> **Supplied data**
++++++++
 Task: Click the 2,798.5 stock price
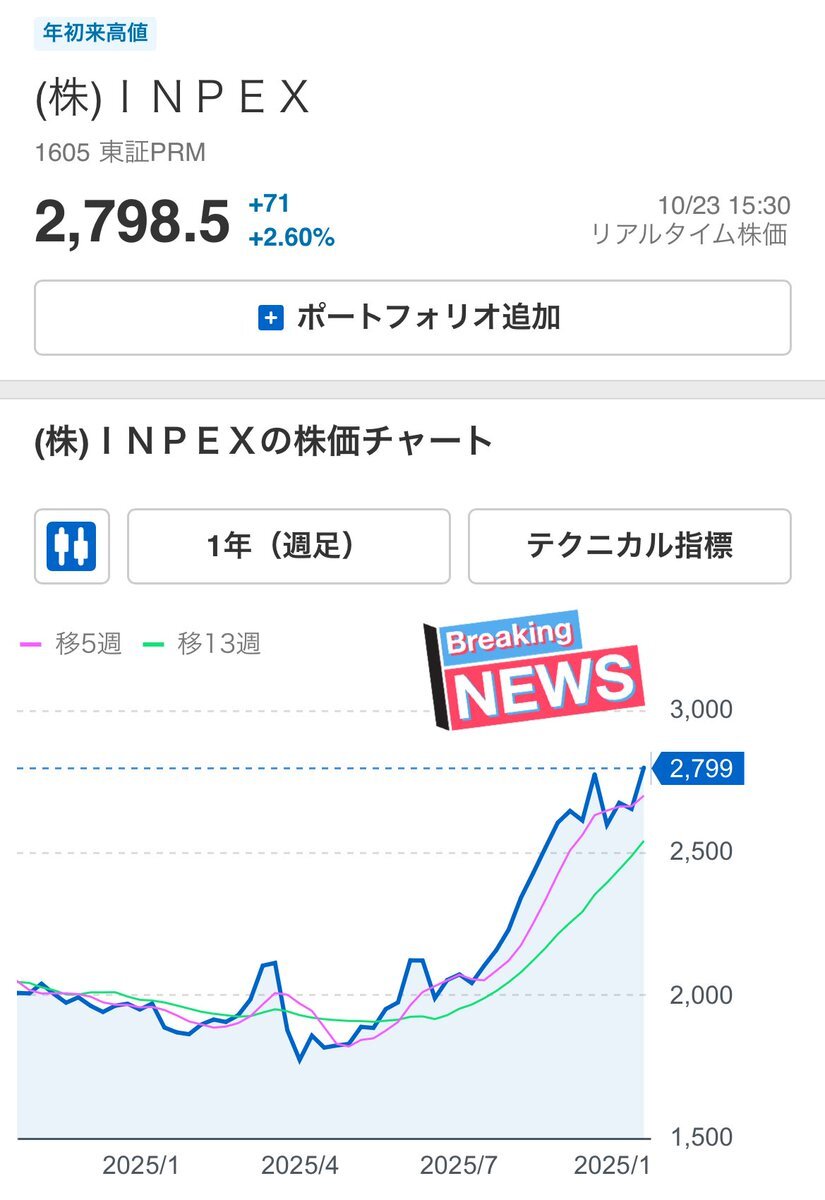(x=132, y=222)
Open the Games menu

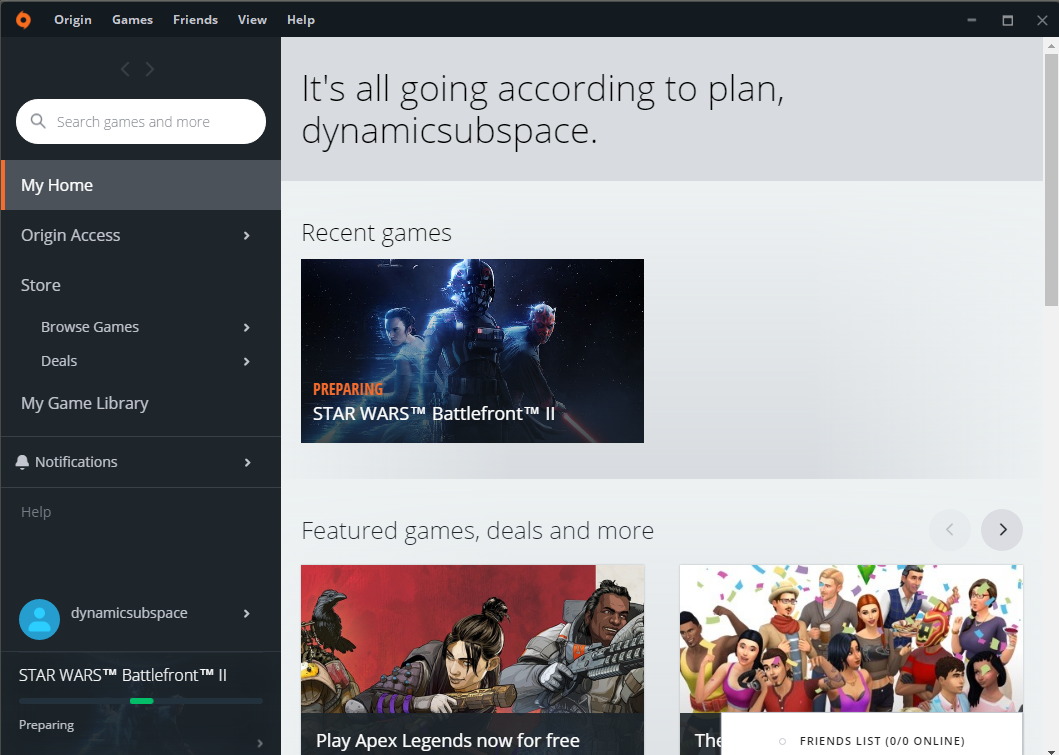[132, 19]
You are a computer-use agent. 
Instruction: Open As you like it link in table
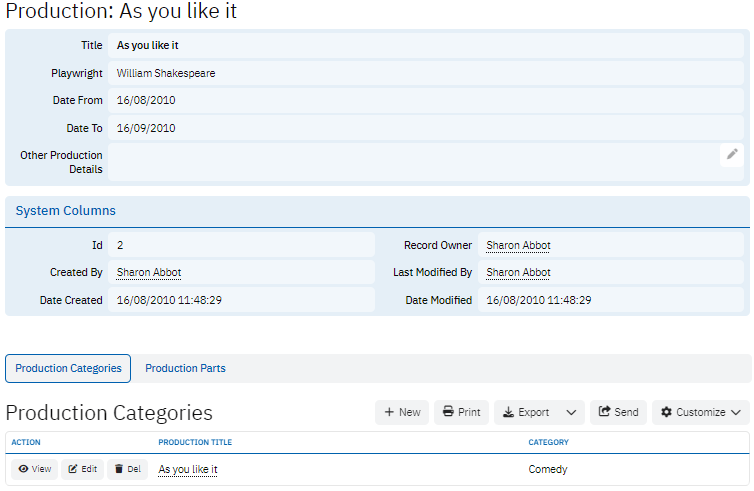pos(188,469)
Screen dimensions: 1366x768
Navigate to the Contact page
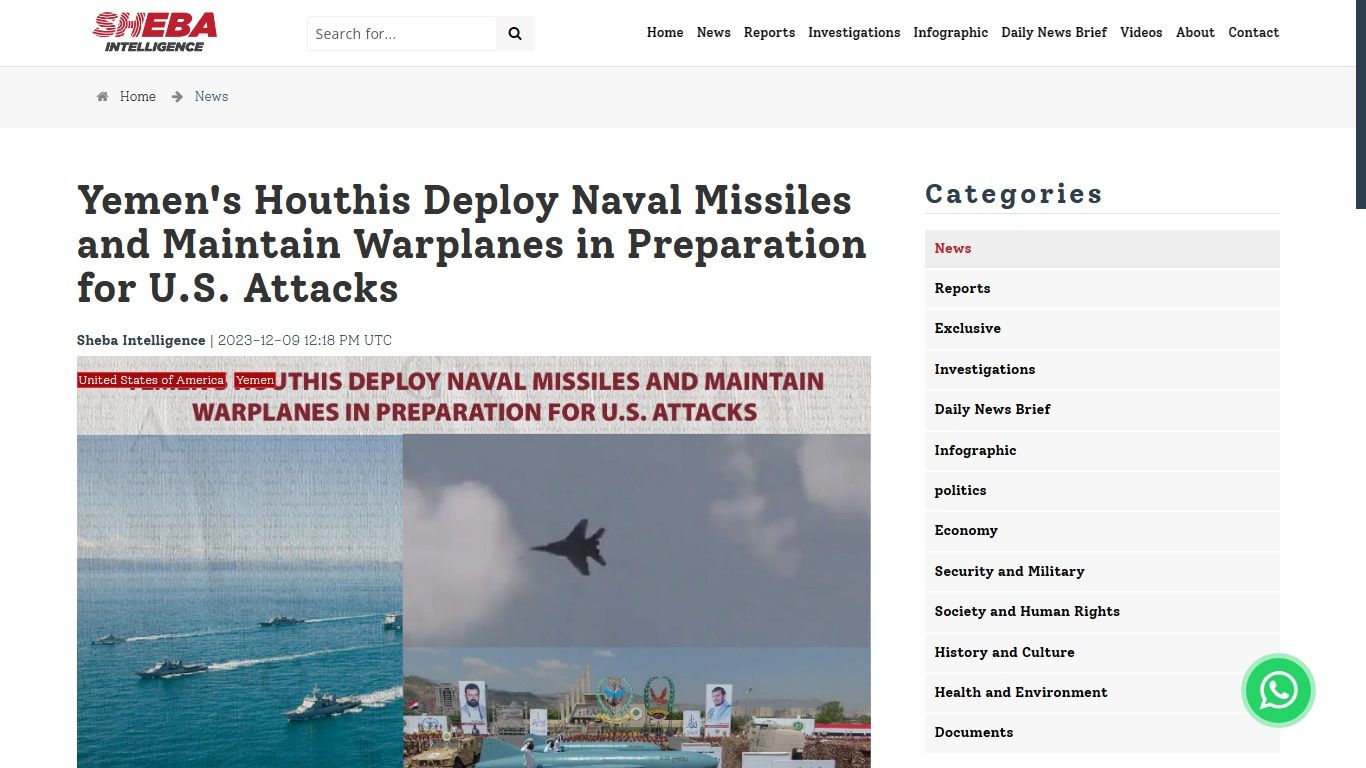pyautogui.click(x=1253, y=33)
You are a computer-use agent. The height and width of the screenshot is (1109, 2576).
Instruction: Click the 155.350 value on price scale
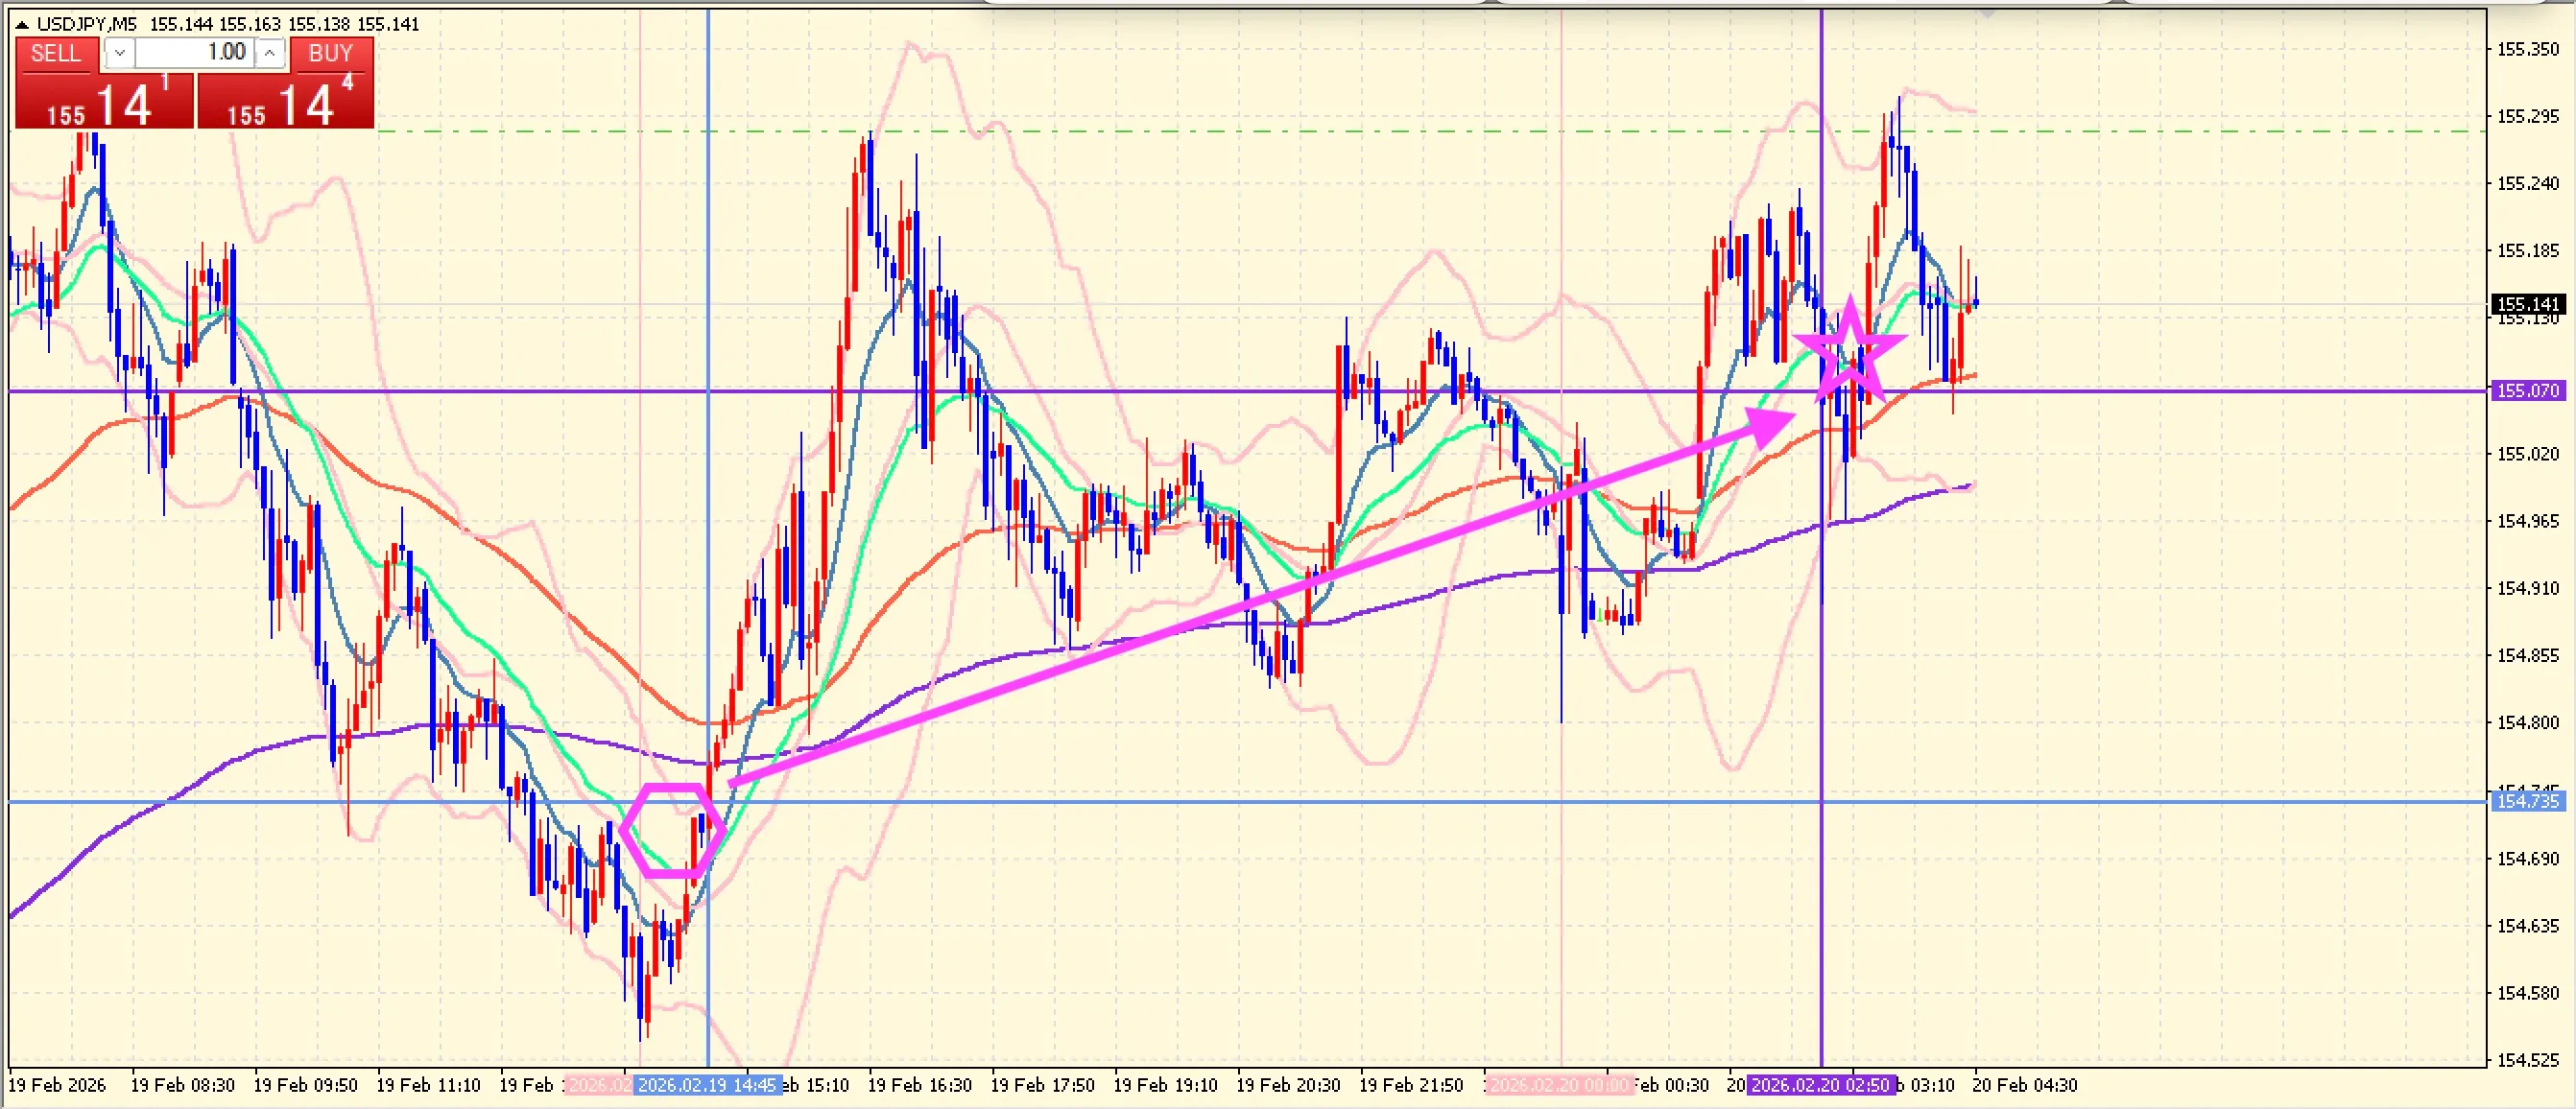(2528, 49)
++++++++
> **Written instruction**
Turn every line of the material into a numbered list, skipping blank lines and leaving out the pictures.

> **Correct answer**
1.  Task: Click the 2,798.5 stock price
2. (x=132, y=222)
3. Open the Games menu
4. [132, 19]
5. You are a computer-use agent. 
6. Instruction: Open As you like it link in table
7. pos(188,469)
8. Screen dimensions: 1366x768
9. Navigate to the Contact page
10. pyautogui.click(x=1253, y=33)
11. You are a computer-use agent. The height and width of the screenshot is (1109, 2576).
12. Instruction: Click the 155.350 value on price scale
13. (2528, 49)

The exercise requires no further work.